■ Exercise
Reproduce all the entries exactly and keep the pictures out.
(Beginning of Materials provided)
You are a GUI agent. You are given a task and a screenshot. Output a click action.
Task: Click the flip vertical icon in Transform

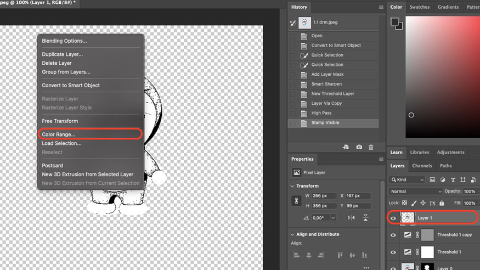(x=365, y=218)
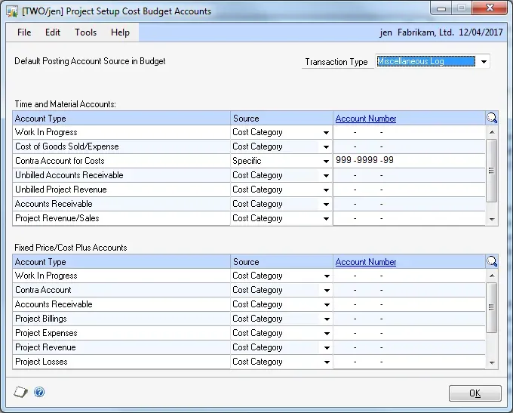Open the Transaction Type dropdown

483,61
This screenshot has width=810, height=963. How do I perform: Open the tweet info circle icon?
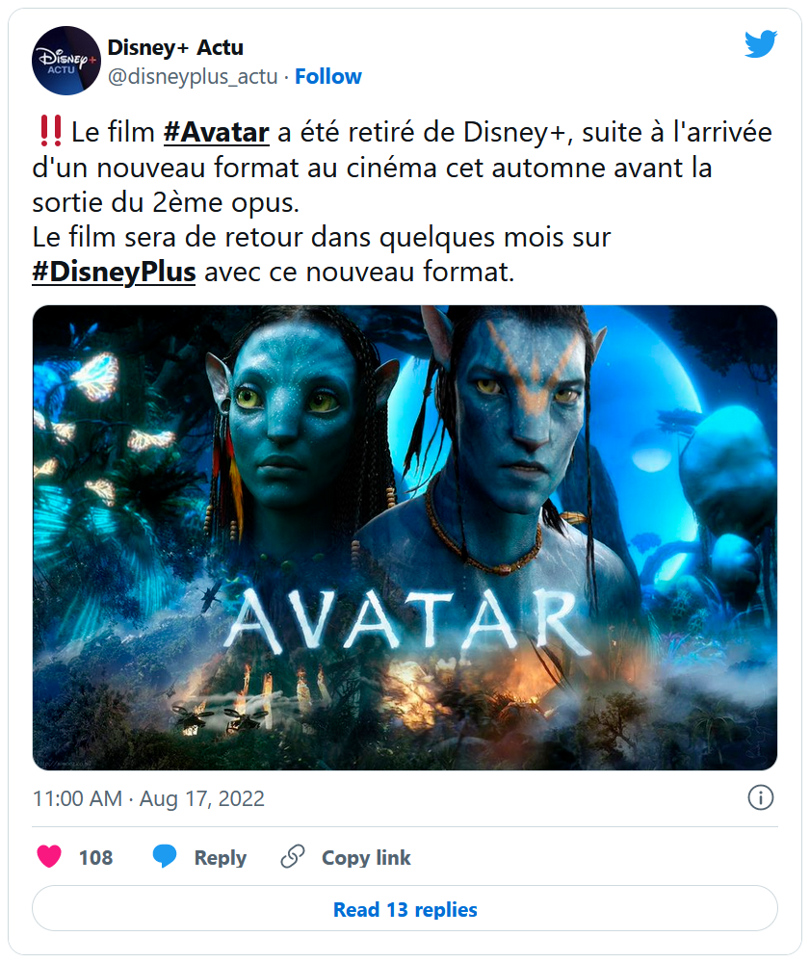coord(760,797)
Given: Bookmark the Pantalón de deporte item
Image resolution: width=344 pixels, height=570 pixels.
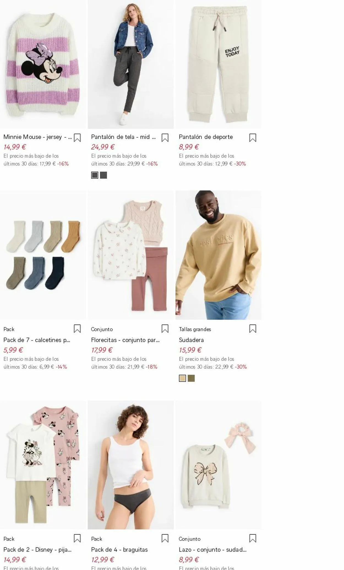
(End of Materials provided)
■ Your solution
You are a GUI agent. You are given a task and a screenshot. Output a click action.
Task: Click the flip vertical icon in Transform

(x=365, y=218)
Open the Transaction Type dropdown

483,61
This screenshot has width=810, height=963. How do I perform: Open the tweet info circle icon?
coord(760,797)
Given: Bookmark the Pantalón de deporte item
Image resolution: width=344 pixels, height=570 pixels.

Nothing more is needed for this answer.